Outra cena igualmente notável é aquela em que Norma Desmond e Joe Gillis se conhecem. Você é Norma Desmond. Você fazia filmes silenciosos. Você era grande., diz ele, e ela com altivez lhe responde: Eu sou grande. Os filmes é que ficaram pequenos. Em ambos os momentos a câmera lhe toma em severos planos americanos que lhe dão a aparência de monumento – glosando o modo como a personagem se via.
Cenas como essas poderiam, em mãos pouco hábeis, soar farsescas ou ofensivas. Gloria Swanson afasta o perigo, vestindo com ousadia sua personagem de uma sublime bizarrice. Aqueles que se lançaram em discussões sobre o teor lesivo da obra de Wilder – Greta Garbo e Cecil B. De Mille cortaram relações com ele depois de verem o resultado final da empreitada – se esqueceram de atentar para o tour de force que a atriz executou. Ao invés de compor uma sátira de si mesmo – como supuseram alguns – Swanson deu corpo à sua personagem mais complexa, a uma das personagens mais complexas do cinema de estúdio e, o principal, rompeu com as regras vigentes na indústria ao desempenhar um papel completamente avesso àqueles aos quais estava acostumada. Norma Desmond foi seu primeiro passo para romper com as amarras de Hollywood, e o decisivo para ela se aventurar em paragens estrangeiras: recomendo aos curiosos o insólito “Mio figlio Nerone” (1956), em que ela, divertidíssima como a mãe de Nero, atua ao lado de Brigitte Bardot, uma das amantes do imperador louco.

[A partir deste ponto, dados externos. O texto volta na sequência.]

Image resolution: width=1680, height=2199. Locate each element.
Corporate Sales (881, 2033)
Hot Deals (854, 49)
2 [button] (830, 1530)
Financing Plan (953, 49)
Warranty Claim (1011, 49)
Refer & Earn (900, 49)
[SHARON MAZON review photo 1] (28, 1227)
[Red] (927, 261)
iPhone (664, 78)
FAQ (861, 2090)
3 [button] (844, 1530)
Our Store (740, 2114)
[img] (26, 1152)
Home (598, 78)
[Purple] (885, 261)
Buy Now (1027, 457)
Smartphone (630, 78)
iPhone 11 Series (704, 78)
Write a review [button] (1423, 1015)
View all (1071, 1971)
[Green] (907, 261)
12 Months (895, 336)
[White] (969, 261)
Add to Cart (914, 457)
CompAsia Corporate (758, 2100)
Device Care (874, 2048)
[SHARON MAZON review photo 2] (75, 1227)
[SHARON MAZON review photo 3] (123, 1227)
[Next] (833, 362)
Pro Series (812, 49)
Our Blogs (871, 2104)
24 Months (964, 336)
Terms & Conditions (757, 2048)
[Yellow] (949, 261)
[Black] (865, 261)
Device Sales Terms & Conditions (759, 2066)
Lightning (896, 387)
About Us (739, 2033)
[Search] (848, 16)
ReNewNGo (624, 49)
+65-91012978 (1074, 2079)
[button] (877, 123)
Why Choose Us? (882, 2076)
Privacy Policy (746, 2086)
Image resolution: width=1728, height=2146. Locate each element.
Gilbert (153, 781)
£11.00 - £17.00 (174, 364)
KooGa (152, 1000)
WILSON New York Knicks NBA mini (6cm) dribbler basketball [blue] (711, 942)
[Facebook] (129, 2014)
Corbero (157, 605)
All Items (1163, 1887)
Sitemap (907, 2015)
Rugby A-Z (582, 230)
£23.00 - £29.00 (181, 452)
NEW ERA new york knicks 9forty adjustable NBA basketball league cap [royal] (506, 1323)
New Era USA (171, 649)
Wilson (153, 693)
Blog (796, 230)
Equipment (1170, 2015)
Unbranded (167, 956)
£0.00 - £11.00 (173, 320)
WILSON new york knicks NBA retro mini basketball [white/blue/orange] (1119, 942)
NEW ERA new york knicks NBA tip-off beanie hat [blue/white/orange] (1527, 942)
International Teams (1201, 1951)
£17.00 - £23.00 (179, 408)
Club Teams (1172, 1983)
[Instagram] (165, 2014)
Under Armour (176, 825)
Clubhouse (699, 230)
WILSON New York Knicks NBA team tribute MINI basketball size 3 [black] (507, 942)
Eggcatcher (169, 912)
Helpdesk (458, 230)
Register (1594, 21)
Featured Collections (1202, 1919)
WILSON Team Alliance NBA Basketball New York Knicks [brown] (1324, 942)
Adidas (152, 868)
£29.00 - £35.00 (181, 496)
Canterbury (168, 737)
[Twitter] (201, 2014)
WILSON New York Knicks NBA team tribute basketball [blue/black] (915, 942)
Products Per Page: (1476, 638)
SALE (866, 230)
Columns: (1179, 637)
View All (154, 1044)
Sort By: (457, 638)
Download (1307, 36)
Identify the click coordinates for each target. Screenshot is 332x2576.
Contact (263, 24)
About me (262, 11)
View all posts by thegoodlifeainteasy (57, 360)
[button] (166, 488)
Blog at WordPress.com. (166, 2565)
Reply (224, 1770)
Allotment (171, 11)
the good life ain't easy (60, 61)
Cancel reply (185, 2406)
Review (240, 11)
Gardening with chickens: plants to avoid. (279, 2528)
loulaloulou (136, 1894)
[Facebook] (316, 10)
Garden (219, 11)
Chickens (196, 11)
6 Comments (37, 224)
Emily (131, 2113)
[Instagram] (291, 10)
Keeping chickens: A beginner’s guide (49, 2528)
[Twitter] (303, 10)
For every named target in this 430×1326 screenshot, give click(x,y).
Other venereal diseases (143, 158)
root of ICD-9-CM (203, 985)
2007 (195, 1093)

Agrippina (Gloria) e Nero (Alberto Sordi)

Infelizmente tivemos poucas chances de desfrutar da afiada veia cômica da atriz. Perguntada por Brownlow (aproximadamente em meados de 1960) sobre quanto de “Crepúsculo dos Deuses” se aproximava de sua história, Gloria responde - segundo ele, adotando a prosódia de Norma Desmond:

All of it, dear. I really am the greatest star of them all. But I hide away from people. I live in the past. And if you take a quick look in the bathroom, you’ll find a body floating face downward right now. (The parade’s gone by, 1968).

Nós só saímos perdendo com o fato de a indústria cinematográfica ter reconhecido o valor do filme tão tardiamente. Indicado para todos os Oscars principais, o filme levou para casa o prêmio de Melhor Direção de Arte e Melhor Música. Wilder ainda dividiu com os roteiristas de "A Malvada" a estatueta de Melhor Roteiro (escrito em parceria com Charles Brackett e D.M. Marshman Jr.). "A Malvada" foi, aliás, o grande vencedor da noite. Sem dúvida o longa de Mankiewicz é um ótimo filme. Aliás, curiosamente os temas de ambos os filmes se aproximam. Neste tematiza-se os bastidores do mundo teatral. A grande diferença é que nele o vilão está bem marcado, o que concentra a crítica numa personagem específica ao invés de transferi-la para as bases da indústria do espetáculo, como faz "Crepúsculo dos Deuses". Tivesse o filme e Gloria Swanson sido premiados e talvez teríamos um desdobramento muito diferente na história da sétima arte. Especialmente se Gloria tivesse seu trabalho na película reconhecido, desfrutaríamos com mais frequência de seu talento.